Details

Autor(en) / Beteiligte

• Rohr, Ulrich-Peter
• Wulf, Marc-Andre
• Stahn, Susanne
• Heyd, Florian
• Steidl, Ulrich
• Fenk, Roland
• Opalka, Bertram
• Pitschke, Gerald
• Prisack, Hans-Bernd
• Bojar, Hans
• Haas, Rainer
• Kronenwett, Ralf

Titel

Non-small lung cancer cells are prime targets for p53 gene transfer mediated by a recombinant adeno-associated virus type-2 vector

Ist Teil von

• Cancer gene therapy, 2003-12, Vol.10 (12), p.898-906

Ort / Verlag

England: Nature Publishing Group

Erscheinungsjahr

2003

Quelle

Electronic Journals Library

Beschreibungen/Notizen

• In this study, we elucidated the potential of recombinant adeno-associated virus type-2 (rAAV-2) vectors for lung cancer gene therapy. Cell lines of the three major histological subtypes of non-small cell lung cancer (NSCLC) were highly susceptible for rAAV-2 showing transduction rates between 63.4 and 98.9%. In contrast, cell lines of small cell carcinomas were resistant to rAAV-2 infection. For restoration of p53 function in p53 deficient NSCLC, a rAAV-2 vector was constructed containing wt p53 cDNA. Following transduction with rAAV-p53, cell growth of all NSCLC cell lines was significantly reduced in a dose-dependent manner between 44 and 71.7% in comparison with rAAV-GFP transduced cells. The reduction of tumor cell growth was associated with increased apoptosis.
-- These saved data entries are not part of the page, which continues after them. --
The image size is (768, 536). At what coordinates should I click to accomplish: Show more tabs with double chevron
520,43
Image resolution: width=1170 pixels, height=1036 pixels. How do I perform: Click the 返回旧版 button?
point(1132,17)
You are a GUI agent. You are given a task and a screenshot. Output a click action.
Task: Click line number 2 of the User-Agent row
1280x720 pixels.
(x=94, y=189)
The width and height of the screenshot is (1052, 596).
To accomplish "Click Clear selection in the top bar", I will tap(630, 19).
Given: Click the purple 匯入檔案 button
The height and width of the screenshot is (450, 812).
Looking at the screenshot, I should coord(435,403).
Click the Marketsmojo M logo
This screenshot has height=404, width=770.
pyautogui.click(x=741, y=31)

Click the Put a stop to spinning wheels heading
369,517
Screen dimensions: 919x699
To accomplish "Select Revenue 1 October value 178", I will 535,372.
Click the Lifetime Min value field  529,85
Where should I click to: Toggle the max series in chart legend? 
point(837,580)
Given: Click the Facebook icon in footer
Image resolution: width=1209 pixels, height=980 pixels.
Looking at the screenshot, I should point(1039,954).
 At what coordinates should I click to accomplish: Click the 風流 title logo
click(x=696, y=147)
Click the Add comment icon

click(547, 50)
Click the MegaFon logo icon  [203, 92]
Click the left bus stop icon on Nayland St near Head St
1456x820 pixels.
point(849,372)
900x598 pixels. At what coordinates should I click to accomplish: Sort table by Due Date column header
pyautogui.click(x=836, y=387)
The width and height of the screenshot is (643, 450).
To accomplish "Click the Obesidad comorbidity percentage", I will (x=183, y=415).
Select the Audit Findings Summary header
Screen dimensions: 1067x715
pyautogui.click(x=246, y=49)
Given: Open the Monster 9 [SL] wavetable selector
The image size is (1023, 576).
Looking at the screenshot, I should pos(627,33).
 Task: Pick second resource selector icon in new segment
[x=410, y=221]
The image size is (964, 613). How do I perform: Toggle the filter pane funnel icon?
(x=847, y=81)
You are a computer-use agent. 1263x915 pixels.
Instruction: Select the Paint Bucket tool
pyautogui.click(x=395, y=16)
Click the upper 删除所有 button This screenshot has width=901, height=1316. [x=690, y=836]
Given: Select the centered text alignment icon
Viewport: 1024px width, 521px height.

Adding cisplatin to rAAV-p53-infected cells led to a significant growth inhibition between 81 and 91% indicating a synergistic effect between cisplatin and rAAV-p53. Interestingly, the tumor cells surviving cisplatin and rAAV-p53 treatment were inhibited in their ability to form colonies as reflected by a reduction of colony growth between 57 and 90.4%. In conclusion, rAAV-2 vectors exhibit a strong tropism for NSCLC. Successful inhibition of tumor cell growth following transduction with a rAAV-p53 vector underlines the potential role of rAAV-2 in cancer gene therapy.